INSTRUCTIONS FOR THE TASK: Please output the data exactly, without omitting anything.

——————————

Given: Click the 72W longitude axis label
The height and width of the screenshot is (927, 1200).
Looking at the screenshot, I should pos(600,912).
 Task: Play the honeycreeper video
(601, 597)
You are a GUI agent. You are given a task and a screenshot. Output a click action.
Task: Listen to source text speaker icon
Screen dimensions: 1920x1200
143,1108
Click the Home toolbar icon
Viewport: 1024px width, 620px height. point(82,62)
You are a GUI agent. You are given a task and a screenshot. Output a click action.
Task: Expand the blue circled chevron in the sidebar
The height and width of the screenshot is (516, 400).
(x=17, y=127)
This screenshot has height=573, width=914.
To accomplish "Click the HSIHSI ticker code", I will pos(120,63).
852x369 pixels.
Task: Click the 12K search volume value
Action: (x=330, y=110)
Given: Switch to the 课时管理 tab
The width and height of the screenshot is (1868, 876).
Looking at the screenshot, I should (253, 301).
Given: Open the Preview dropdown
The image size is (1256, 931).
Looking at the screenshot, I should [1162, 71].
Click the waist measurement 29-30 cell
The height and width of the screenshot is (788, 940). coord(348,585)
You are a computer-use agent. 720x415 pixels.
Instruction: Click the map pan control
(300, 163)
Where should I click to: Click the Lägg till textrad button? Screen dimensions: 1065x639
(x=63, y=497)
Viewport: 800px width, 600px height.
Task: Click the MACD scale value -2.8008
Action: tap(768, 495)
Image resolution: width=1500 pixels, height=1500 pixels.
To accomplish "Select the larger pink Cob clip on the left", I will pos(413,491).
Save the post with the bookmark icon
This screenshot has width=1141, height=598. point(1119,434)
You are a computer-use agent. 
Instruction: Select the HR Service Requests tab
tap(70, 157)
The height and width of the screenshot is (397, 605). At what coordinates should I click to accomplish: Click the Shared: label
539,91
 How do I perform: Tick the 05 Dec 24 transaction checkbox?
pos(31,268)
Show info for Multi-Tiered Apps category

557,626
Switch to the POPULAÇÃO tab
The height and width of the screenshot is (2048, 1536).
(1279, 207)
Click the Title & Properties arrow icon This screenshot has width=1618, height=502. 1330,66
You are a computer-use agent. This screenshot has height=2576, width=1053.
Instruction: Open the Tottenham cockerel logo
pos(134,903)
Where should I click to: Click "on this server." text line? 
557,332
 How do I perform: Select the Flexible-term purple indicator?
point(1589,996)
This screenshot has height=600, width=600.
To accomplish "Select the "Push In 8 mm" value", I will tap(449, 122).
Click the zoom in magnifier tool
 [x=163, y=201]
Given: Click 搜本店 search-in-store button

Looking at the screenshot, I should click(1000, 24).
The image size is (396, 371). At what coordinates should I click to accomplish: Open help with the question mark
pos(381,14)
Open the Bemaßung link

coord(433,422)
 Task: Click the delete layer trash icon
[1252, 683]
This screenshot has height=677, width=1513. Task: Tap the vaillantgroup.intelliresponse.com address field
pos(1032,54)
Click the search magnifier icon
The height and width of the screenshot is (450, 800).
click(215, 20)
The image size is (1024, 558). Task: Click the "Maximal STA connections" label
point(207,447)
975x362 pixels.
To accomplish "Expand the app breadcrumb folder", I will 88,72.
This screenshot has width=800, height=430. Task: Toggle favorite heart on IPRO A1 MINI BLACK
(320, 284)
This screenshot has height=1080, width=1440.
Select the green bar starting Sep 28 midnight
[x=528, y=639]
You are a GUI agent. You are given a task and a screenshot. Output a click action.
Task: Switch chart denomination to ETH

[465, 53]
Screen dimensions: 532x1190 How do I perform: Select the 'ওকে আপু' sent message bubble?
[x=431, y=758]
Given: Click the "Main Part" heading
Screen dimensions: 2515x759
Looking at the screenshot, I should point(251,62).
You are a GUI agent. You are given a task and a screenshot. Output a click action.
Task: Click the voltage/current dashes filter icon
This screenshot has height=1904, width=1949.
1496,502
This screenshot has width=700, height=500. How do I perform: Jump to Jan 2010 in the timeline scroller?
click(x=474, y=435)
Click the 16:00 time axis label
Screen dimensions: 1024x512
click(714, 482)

——————————

RESPONSE:
Given: Click the 72W longitude axis label
The height and width of the screenshot is (927, 1200).
Looking at the screenshot, I should pos(600,912).
 Task: Play the honeycreeper video
(601, 597)
You are a GUI agent. You are given a task and a screenshot. Output a click action.
Task: Listen to source text speaker icon
Screen dimensions: 1920x1200
143,1108
Click the Home toolbar icon
Viewport: 1024px width, 620px height. point(82,62)
You are a GUI agent. You are given a task and a screenshot. Output a click action.
Task: Expand the blue circled chevron in the sidebar
The height and width of the screenshot is (516, 400).
(x=17, y=127)
This screenshot has height=573, width=914.
To accomplish "Click the HSIHSI ticker code", I will pos(120,63).
852x369 pixels.
Task: Click the 12K search volume value
Action: (x=330, y=110)
Given: Switch to the 课时管理 tab
The width and height of the screenshot is (1868, 876).
Looking at the screenshot, I should (253, 301).
Given: Open the Preview dropdown
The image size is (1256, 931).
Looking at the screenshot, I should [1162, 71].
Click the waist measurement 29-30 cell
The height and width of the screenshot is (788, 940). coord(348,585)
You are a computer-use agent. 720x415 pixels.
Instruction: Click the map pan control
(300, 163)
Where should I click to: Click the Lägg till textrad button? Screen dimensions: 1065x639
(x=63, y=497)
Viewport: 800px width, 600px height.
Task: Click the MACD scale value -2.8008
Action: tap(768, 495)
Image resolution: width=1500 pixels, height=1500 pixels.
To accomplish "Select the larger pink Cob clip on the left", I will pos(413,491).
Save the post with the bookmark icon
This screenshot has width=1141, height=598. point(1119,434)
You are a computer-use agent. 
Instruction: Select the HR Service Requests tab
tap(70, 157)
The height and width of the screenshot is (397, 605). At what coordinates should I click to accomplish: Click the Shared: label
539,91
 How do I perform: Tick the 05 Dec 24 transaction checkbox?
pos(31,268)
Show info for Multi-Tiered Apps category

557,626
Switch to the POPULAÇÃO tab
The height and width of the screenshot is (2048, 1536).
(1279, 207)
Click the Title & Properties arrow icon This screenshot has width=1618, height=502. 1330,66
You are a computer-use agent. This screenshot has height=2576, width=1053.
Instruction: Open the Tottenham cockerel logo
pos(134,903)
Where should I click to: Click "on this server." text line? 
557,332
 How do I perform: Select the Flexible-term purple indicator?
point(1589,996)
This screenshot has height=600, width=600.
To accomplish "Select the "Push In 8 mm" value", I will tap(449, 122).
Click the zoom in magnifier tool
 [x=163, y=201]
Given: Click 搜本店 search-in-store button

Looking at the screenshot, I should click(1000, 24).
The image size is (396, 371). At what coordinates should I click to accomplish: Open help with the question mark
pos(381,14)
Open the Bemaßung link

coord(433,422)
 Task: Click the delete layer trash icon
[1252, 683]
This screenshot has height=677, width=1513. Task: Tap the vaillantgroup.intelliresponse.com address field
pos(1032,54)
Click the search magnifier icon
The height and width of the screenshot is (450, 800).
click(215, 20)
The image size is (1024, 558). Task: Click the "Maximal STA connections" label
point(207,447)
975x362 pixels.
To accomplish "Expand the app breadcrumb folder", I will 88,72.
This screenshot has width=800, height=430. Task: Toggle favorite heart on IPRO A1 MINI BLACK
(320, 284)
This screenshot has height=1080, width=1440.
Select the green bar starting Sep 28 midnight
[x=528, y=639]
You are a GUI agent. You are given a task and a screenshot. Output a click action.
Task: Switch chart denomination to ETH

[465, 53]
Screen dimensions: 532x1190 How do I perform: Select the 'ওকে আপু' sent message bubble?
[x=431, y=758]
Given: Click the "Main Part" heading
Screen dimensions: 2515x759
Looking at the screenshot, I should point(251,62).
You are a GUI agent. You are given a task and a screenshot. Output a click action.
Task: Click the voltage/current dashes filter icon
This screenshot has height=1904, width=1949.
1496,502
This screenshot has width=700, height=500. How do I perform: Jump to Jan 2010 in the timeline scroller?
click(x=474, y=435)
Click the 16:00 time axis label
Screen dimensions: 1024x512
click(714, 482)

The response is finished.